Passage to read »
··········

Department for Education data shows that two secondary schools in Luton were at or above full capacity as of May 1 last year with the busiest being Cardinal Newman Catholic College, which had 1,650 school places but 1,682 children on its roll – 2% over capacity.
In 2018-19 – the most recent comparable year due to coronavirus pandemic restrictions – there was one overcrowded school.
It meant 3,134 pupils in the area were affected by overcrowded schools last year – among around 880,000 nationwide.
The Association of School and College Leaders said a record rate of overcrowded schools nationally is being driven by increased demand for
The ASCL said a large contingent of children is moving into secondary education, and though local authorities are experienced at forecasting demand, it is not an exact science.
Geoff Barton, general secretary of the organisation, added: “The increasing demand for secondary places is complicated by perceptions linked to Ofsted reports with higher-rated schools often heavily oversubscribed and significant spare capacity at lower-rated schools.
“It drives a vicious cycle with improvement harder to secure in schools which face the greatest challenges.
"The current approach needs a rethink so that it is more supportive and less punitive, and so that every family has access to a good local school place.”
The Education Policy Institute said overcrowding increases the average class size – placing additional demands on teachers – and has implications for admissions.
Jon Andrews, head of analysis at the EPI, said more pupils means schools are more likely to be oversubscribed leaving pupils at less preferred schools or going through the appeals and waiting list systems.
He added: "Our research shows that pupils from disadvantaged backgrounds are less likely to be successful than others via these routes."
Just 17% of English primaries were at or over capacity last year – the lowest rate since records began in 2009-10.
This included two in Luton – up from one in 2018-19.
Mr Andrews said the number of pupils attending primary schools, peaked in 2019 and is expected to continue to decline.
A DfE spokeswoman said: “The vast majority of pupils will be offered a place at one of their preferred schools this coming year.
"Pupils are also now more likely to have a place at a good school now – with 87% of schools rated good or outstanding now compared to 68% in 2010.”

··········

Dataset records »
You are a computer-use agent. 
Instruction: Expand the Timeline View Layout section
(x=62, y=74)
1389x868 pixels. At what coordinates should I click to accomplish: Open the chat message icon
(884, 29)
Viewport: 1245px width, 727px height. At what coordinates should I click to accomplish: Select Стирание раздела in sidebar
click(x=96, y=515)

··········

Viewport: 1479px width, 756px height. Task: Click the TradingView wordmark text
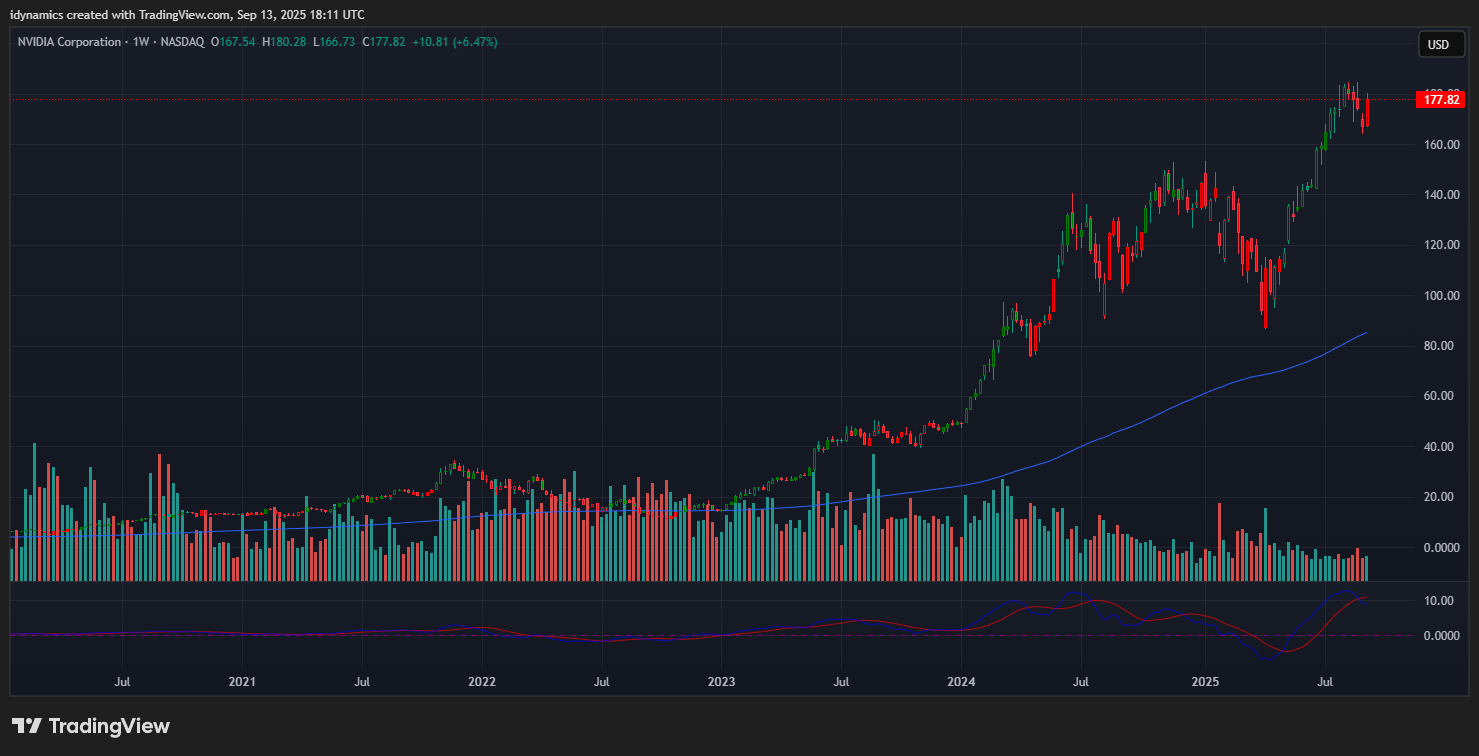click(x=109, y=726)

··········

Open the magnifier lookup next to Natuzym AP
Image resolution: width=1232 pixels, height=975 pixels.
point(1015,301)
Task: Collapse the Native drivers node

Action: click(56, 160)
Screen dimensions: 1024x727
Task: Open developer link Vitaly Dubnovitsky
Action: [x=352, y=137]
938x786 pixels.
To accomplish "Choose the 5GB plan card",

··········

Task objective »
Repeat the passage from the article on overcrowded schools, beginning at the words "The Education Policy" and stopping after the words "waiting list systems.".

Answer section »
The Education Policy Institute said overcrowding increases the average class size – placing additional demands on teachers – and has implications for admissions.
Jon Andrews, head of analysis at the EPI, said more pupils means schools are more likely to be oversubscribed leaving pupils at less preferred schools or going through the appeals and waiting list systems.